The characters were also much more engaging than the previous generation, especially my best boy Arven. The environments were super fun to explore and I got a new favorite little guy (Slither Wings my beloved). Here's hoping the next game has an actual sane development cycle and we get this amount of creativity in a higher degree of quality with better paid developers.
Ace Attorney: Trials and Tribulations
If you thought I only played games that came out this year, sorry to disappoint. I don't manage to pick up even half of the blockbusters that pop up annually, and go after older games way more often. That being said, I see why AA fans hold this game up so high. I played the first and second Phoenix Wright games last year (which I won't review since that was too long ago now) and this is a nice cap to the original Trilogy.
You get Phoenix's background as a dorky bisexual art student, Mia's first case as a defense attorney, and an honestly heartbreaking quest for revenge through Godot while never stooping to melodrama. (I love his theme it sounds like the Mother 3 Magypsies). Also unlike the first two games, there were zero "filler" cases. Each one was thoroughly engaging and moved the plot forward in a meaningful way. Though, I don't begrudge the earlier cases that fuck around a lot more.
Pokemon White 2
When the OG Black and White came out, I was in the "everything new is lame" stage of adolescence, so when the sequels came out I didn't even bother. Turns out I was the lame one for doing so! In hindsight, Pokemon seemed to reach something of a peak with Gen 5 in terms of graphics and gameplay, and would seek to experiment with new artstyles and gimmicks for the next (looks at watch) 11 years damn.

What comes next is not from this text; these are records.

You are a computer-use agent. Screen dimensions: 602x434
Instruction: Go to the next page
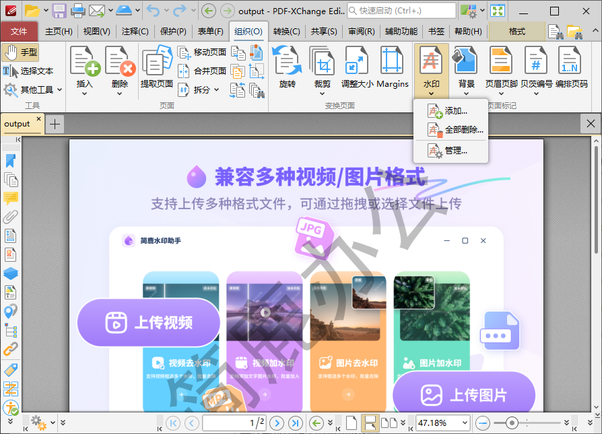pyautogui.click(x=277, y=423)
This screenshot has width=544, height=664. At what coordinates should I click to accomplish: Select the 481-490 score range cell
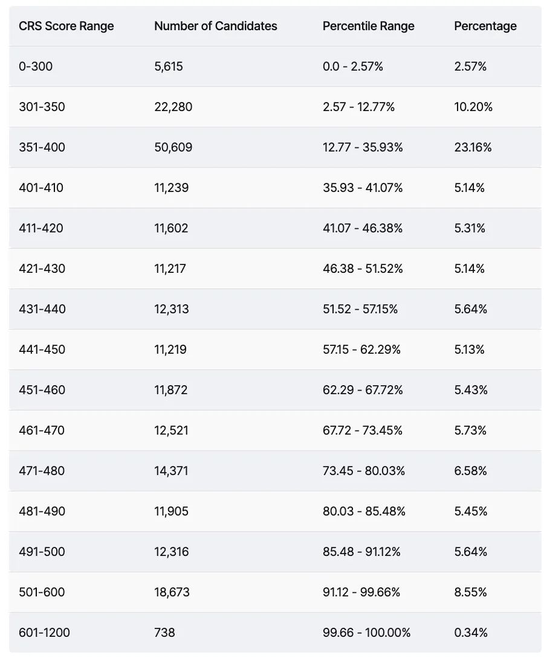coord(42,511)
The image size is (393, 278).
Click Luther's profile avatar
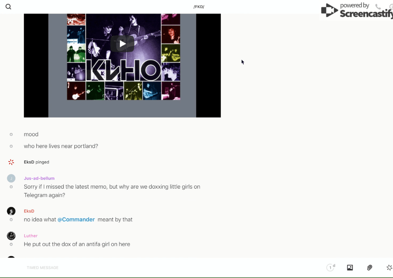11,236
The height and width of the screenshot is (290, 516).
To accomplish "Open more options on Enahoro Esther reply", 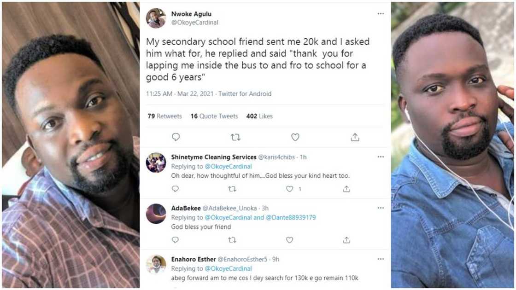I will point(381,259).
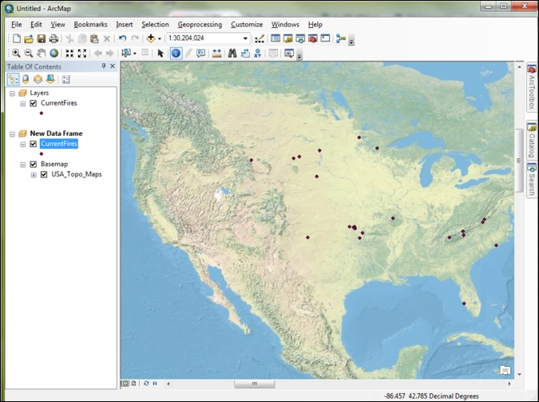Image resolution: width=539 pixels, height=402 pixels.
Task: Collapse the New Data Frame group
Action: tap(12, 133)
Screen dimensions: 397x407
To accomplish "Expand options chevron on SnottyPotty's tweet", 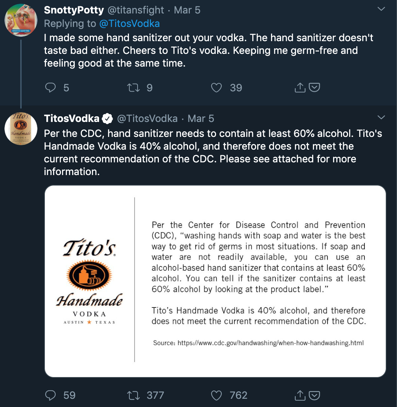I will coord(381,9).
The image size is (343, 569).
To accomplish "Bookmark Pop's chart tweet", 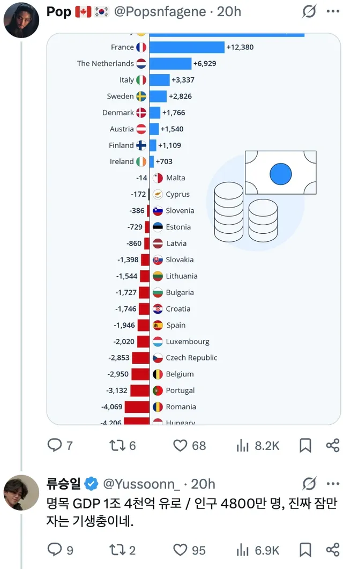I will click(x=305, y=445).
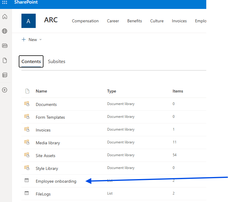Click the Site Assets library icon
Viewport: 228px width, 202px height.
(27, 155)
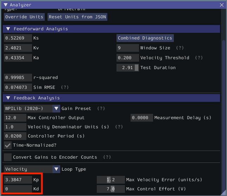The height and width of the screenshot is (196, 227).
Task: Click the Velocity Threshold input field
Action: [128, 58]
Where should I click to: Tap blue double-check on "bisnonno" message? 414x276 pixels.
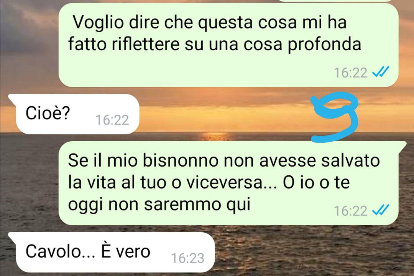click(381, 210)
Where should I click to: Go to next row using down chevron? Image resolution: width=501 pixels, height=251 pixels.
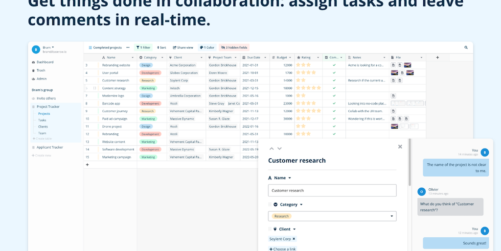click(279, 148)
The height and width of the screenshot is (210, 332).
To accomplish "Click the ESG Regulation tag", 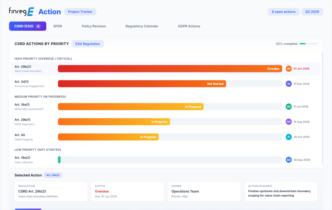I will [x=88, y=44].

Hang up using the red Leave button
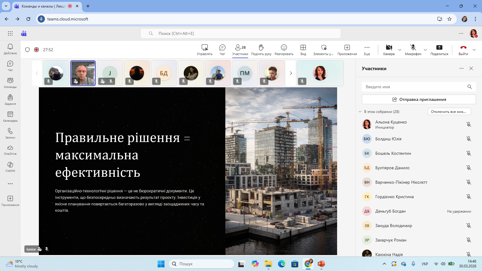pyautogui.click(x=463, y=50)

With the first Black and White, it focused on remodeling classic Pokemon designs and gameplay into something new and modern, and these games add back in most of those classic Mons. The plot is also very action-packed and engaging, and gives a satisfying epilogue for a lot of the characters from the first games. You get to see how the region has changed after 3 years and even get to explore some new parts of Unova, similar to how the Gen 2 games handled Kanto. I hope Gamefreak does something like this again in the future.
Kingdom Hearts: Re:Coded
Prepare for a deluge of this series, and not in any conceivable order. Kingdom Hearts took over my heart, mind, and body Xehanort style for the better half of the year. This title is known for a fun variety of gameplay and an absolute dogshit story. I wouldn't really agree. The game switches up its playstyle pretty frequently, including side-scrolling platforming, railshooting, and turn-based combat but for the most part its classic hack-and-slash 3D platforming that feels kind of grindy, but there's multiple unlockable difficulty sliders that you can use to switch it up if you get bored.
Storywise, there's not a lot for newcomers and if you want to play through all the games as one overarching narrative, I wouldn't blame you for skipping this one. However, if you're already a fan of Sora and Riku's relationship, this has quite a bit for someone to dig their teeth into. The world's are all recycled from KH1, making this one of the two games where you can actually explore Destiny Islands, but they all feel pretty downgraded. The endgame gave me a headache.
Kingdom Hearts
Our best boy's first big boot step into adventure. I watched all of the KH cutscenes for all of the games during a particularly dry season of lockdown, so this was my first foray into the original. The story genuinely holds up to a surprising degree, leaning into the Disney elements more than its Squaresoft side for probably the last time in the series. Its really good groundwork for Sora's introduction as a hero, I especially love the assertion towards the end that it is Sora's choice to help others that makes him worthy of the Keyblade and not destiny. Its a theme that would be both muddied and compounded upon later in the series in a pretty interesting way.
I was almost astonished at how in-depth all of the worlds are, especially Traverse Town. There are a lot more little Disney references and sidequests, like the 101 Dalmation quest, that help the worlds all feel a bit more lively. Also NPCs, which later in the series would become a rare gift. I fucked up on the combat. Did not learn how to do spell shortcuts until midway through KH2. Despite that, it was still fun to wack Heartless with my keyblades six different ways, and it makes me excited to replay it at some point.
Kingdom Hearts II
This is the big boy that every KH fan loves to absolute death. Chain of Memories had already started the series tradition of experimental storytelling, but the mainline sequel takes it to an fascinating and well-executed degree. For the first three hours you are forced into playing a new protagonist with zero context and near zero Disney shit. Vivi is there though and we love him for that. Later on we would see this prologue as the tragic conclusion of another entry in the series, but its initial presence here is jarring in a way you have to piece together throughout the rest of the main game. It would also introduce many of the more headache-inducing plot aspects that are fun to dissect but a pain to explain, such as Nobodies. I see them as ghosts, and no one can tell me otherwise. I wrote a whole absurdist retelling about it.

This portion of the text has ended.